■ Data for processing
--------

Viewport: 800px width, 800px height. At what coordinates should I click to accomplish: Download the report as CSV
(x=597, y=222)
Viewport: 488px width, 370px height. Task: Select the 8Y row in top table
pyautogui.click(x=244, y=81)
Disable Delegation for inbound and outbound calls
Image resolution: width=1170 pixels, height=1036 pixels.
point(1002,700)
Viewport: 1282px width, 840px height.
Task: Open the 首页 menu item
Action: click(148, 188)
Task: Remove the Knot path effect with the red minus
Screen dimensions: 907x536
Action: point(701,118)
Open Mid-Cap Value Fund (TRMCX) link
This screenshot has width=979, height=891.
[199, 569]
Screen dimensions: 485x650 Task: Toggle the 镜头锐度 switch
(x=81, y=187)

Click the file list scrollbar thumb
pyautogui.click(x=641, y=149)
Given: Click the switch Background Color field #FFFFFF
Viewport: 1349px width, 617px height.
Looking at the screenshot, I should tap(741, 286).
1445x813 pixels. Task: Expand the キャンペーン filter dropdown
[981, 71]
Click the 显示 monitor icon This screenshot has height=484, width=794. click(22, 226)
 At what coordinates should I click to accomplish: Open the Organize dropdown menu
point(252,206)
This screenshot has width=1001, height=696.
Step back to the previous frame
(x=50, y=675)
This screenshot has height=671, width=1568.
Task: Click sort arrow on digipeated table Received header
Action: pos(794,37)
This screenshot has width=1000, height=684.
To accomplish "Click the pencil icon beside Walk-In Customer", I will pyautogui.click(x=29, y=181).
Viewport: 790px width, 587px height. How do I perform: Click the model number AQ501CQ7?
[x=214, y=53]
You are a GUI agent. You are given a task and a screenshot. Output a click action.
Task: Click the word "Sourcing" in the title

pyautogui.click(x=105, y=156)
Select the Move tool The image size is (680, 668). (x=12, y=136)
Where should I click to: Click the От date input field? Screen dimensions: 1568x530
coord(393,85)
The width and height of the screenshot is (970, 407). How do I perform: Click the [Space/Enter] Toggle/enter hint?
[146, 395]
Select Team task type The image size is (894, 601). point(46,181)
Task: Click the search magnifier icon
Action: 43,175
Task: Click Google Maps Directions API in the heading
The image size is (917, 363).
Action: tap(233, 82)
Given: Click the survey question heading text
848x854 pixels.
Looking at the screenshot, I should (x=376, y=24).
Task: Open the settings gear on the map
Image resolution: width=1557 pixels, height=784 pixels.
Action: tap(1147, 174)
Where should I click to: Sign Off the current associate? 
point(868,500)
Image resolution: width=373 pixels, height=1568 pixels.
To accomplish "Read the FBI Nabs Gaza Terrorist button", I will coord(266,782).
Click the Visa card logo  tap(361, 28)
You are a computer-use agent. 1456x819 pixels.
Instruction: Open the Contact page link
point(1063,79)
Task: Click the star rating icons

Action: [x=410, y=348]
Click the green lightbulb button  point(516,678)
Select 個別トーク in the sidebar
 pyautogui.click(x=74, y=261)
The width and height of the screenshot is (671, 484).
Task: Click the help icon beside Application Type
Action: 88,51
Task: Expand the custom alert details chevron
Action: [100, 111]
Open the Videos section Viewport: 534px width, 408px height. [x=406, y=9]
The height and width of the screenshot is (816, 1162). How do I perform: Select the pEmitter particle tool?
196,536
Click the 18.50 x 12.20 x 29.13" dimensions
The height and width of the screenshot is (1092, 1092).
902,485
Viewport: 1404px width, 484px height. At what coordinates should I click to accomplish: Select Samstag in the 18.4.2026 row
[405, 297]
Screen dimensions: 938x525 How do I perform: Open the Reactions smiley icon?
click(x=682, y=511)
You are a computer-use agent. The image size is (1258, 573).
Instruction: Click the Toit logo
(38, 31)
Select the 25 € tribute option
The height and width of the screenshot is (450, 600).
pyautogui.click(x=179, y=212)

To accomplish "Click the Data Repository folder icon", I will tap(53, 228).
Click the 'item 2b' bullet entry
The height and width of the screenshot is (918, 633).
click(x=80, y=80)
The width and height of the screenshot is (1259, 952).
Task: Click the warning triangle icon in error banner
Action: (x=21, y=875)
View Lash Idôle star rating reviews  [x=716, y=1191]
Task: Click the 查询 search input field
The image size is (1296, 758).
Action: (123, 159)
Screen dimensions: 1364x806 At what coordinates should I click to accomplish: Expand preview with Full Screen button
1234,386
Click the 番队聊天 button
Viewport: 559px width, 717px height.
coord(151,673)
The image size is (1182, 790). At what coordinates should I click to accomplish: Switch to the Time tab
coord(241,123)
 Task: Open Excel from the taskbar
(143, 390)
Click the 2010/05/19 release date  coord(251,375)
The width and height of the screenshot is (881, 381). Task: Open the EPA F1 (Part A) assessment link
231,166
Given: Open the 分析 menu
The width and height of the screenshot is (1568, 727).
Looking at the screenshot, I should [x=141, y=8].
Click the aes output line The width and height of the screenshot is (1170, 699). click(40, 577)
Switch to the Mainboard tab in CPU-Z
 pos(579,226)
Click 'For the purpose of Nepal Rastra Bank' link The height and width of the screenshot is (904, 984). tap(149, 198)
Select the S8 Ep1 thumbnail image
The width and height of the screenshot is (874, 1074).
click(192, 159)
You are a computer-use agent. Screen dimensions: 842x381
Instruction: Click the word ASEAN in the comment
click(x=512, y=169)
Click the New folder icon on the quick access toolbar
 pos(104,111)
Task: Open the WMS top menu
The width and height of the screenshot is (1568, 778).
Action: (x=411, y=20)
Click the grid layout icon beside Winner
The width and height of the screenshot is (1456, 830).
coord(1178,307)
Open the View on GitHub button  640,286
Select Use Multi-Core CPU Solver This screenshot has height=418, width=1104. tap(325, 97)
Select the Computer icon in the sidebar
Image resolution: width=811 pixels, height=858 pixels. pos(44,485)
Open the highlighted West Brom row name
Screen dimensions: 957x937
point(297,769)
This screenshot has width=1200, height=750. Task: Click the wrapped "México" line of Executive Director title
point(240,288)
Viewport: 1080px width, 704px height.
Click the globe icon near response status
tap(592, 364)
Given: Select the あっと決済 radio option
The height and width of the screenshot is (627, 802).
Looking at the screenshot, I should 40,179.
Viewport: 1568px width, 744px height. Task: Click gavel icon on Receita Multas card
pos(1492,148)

--------

■ Required action
Reproduce the listing above precisely.

■ Exercise solution
Viewport: 800px width, 800px height. At what coordinates should I click to accomplish: Download the report as CSV
(x=597, y=222)
Viewport: 488px width, 370px height. Task: Select the 8Y row in top table
pyautogui.click(x=244, y=81)
Disable Delegation for inbound and outbound calls
Image resolution: width=1170 pixels, height=1036 pixels.
point(1002,700)
Viewport: 1282px width, 840px height.
Task: Open the 首页 menu item
Action: click(148, 188)
Task: Remove the Knot path effect with the red minus
Screen dimensions: 907x536
Action: point(701,118)
Open Mid-Cap Value Fund (TRMCX) link
This screenshot has width=979, height=891.
[199, 569]
Screen dimensions: 485x650 Task: Toggle the 镜头锐度 switch
(x=81, y=187)

Click the file list scrollbar thumb
pyautogui.click(x=641, y=149)
Given: Click the switch Background Color field #FFFFFF
Viewport: 1349px width, 617px height.
Looking at the screenshot, I should tap(741, 286).
1445x813 pixels. Task: Expand the キャンペーン filter dropdown
[981, 71]
Click the 显示 monitor icon This screenshot has height=484, width=794. click(22, 226)
 At what coordinates should I click to accomplish: Open the Organize dropdown menu
point(252,206)
This screenshot has width=1001, height=696.
Step back to the previous frame
(x=50, y=675)
This screenshot has height=671, width=1568.
Task: Click sort arrow on digipeated table Received header
Action: pos(794,37)
This screenshot has width=1000, height=684.
To accomplish "Click the pencil icon beside Walk-In Customer", I will pyautogui.click(x=29, y=181).
Viewport: 790px width, 587px height. How do I perform: Click the model number AQ501CQ7?
[x=214, y=53]
You are a GUI agent. You are given a task and a screenshot. Output a click action.
Task: Click the word "Sourcing" in the title

pyautogui.click(x=105, y=156)
Select the Move tool The image size is (680, 668). (x=12, y=136)
Where should I click to: Click the От date input field? Screen dimensions: 1568x530
coord(393,85)
The width and height of the screenshot is (970, 407). How do I perform: Click the [Space/Enter] Toggle/enter hint?
[146, 395]
Select Team task type The image size is (894, 601). point(46,181)
Task: Click the search magnifier icon
Action: 43,175
Task: Click Google Maps Directions API in the heading
The image size is (917, 363).
Action: tap(233, 82)
Given: Click the survey question heading text
848x854 pixels.
Looking at the screenshot, I should (x=376, y=24).
Task: Open the settings gear on the map
Image resolution: width=1557 pixels, height=784 pixels.
Action: tap(1147, 174)
Where should I click to: Sign Off the current associate? 
point(868,500)
Image resolution: width=373 pixels, height=1568 pixels.
To accomplish "Read the FBI Nabs Gaza Terrorist button", I will coord(266,782).
Click the Visa card logo  tap(361, 28)
You are a computer-use agent. 1456x819 pixels.
Instruction: Open the Contact page link
point(1063,79)
Task: Click the star rating icons

Action: [x=410, y=348]
Click the green lightbulb button  point(516,678)
Select 個別トーク in the sidebar
 pyautogui.click(x=74, y=261)
The width and height of the screenshot is (671, 484).
Task: Click the help icon beside Application Type
Action: 88,51
Task: Expand the custom alert details chevron
Action: [100, 111]
Open the Videos section Viewport: 534px width, 408px height. [x=406, y=9]
The height and width of the screenshot is (816, 1162). How do I perform: Select the pEmitter particle tool?
196,536
Click the 18.50 x 12.20 x 29.13" dimensions
The height and width of the screenshot is (1092, 1092).
902,485
Viewport: 1404px width, 484px height. At what coordinates should I click to accomplish: Select Samstag in the 18.4.2026 row
[405, 297]
Screen dimensions: 938x525 How do I perform: Open the Reactions smiley icon?
click(x=682, y=511)
You are a computer-use agent. The image size is (1258, 573).
Instruction: Click the Toit logo
(38, 31)
Select the 25 € tribute option
The height and width of the screenshot is (450, 600).
pyautogui.click(x=179, y=212)

To accomplish "Click the Data Repository folder icon", I will tap(53, 228).
Click the 'item 2b' bullet entry
The height and width of the screenshot is (918, 633).
click(x=80, y=80)
The width and height of the screenshot is (1259, 952).
Task: Click the warning triangle icon in error banner
Action: (x=21, y=875)
View Lash Idôle star rating reviews  [x=716, y=1191]
Task: Click the 查询 search input field
The image size is (1296, 758).
Action: (123, 159)
Screen dimensions: 1364x806 At what coordinates should I click to accomplish: Expand preview with Full Screen button
1234,386
Click the 番队聊天 button
Viewport: 559px width, 717px height.
coord(151,673)
The image size is (1182, 790). At what coordinates should I click to accomplish: Switch to the Time tab
coord(241,123)
 Task: Open Excel from the taskbar
(143, 390)
Click the 2010/05/19 release date  coord(251,375)
The width and height of the screenshot is (881, 381). Task: Open the EPA F1 (Part A) assessment link
231,166
Given: Open the 分析 menu
The width and height of the screenshot is (1568, 727).
Looking at the screenshot, I should [x=141, y=8].
Click the aes output line The width and height of the screenshot is (1170, 699). click(40, 577)
Switch to the Mainboard tab in CPU-Z
 pos(579,226)
Click 'For the purpose of Nepal Rastra Bank' link The height and width of the screenshot is (904, 984). tap(149, 198)
Select the S8 Ep1 thumbnail image
The width and height of the screenshot is (874, 1074).
click(192, 159)
You are a computer-use agent. Screen dimensions: 842x381
Instruction: Click the word ASEAN in the comment
click(x=512, y=169)
Click the New folder icon on the quick access toolbar
 pos(104,111)
Task: Open the WMS top menu
The width and height of the screenshot is (1568, 778).
Action: (x=411, y=20)
Click the grid layout icon beside Winner
The width and height of the screenshot is (1456, 830).
coord(1178,307)
Open the View on GitHub button  640,286
Select Use Multi-Core CPU Solver This screenshot has height=418, width=1104. tap(325, 97)
Select the Computer icon in the sidebar
Image resolution: width=811 pixels, height=858 pixels. pos(44,485)
Open the highlighted West Brom row name
Screen dimensions: 957x937
point(297,769)
This screenshot has width=1200, height=750. Task: Click the wrapped "México" line of Executive Director title
point(240,288)
Viewport: 1080px width, 704px height.
Click the globe icon near response status
tap(592, 364)
Given: Select the あっと決済 radio option
The height and width of the screenshot is (627, 802).
Looking at the screenshot, I should 40,179.
Viewport: 1568px width, 744px height. Task: Click gavel icon on Receita Multas card
pos(1492,148)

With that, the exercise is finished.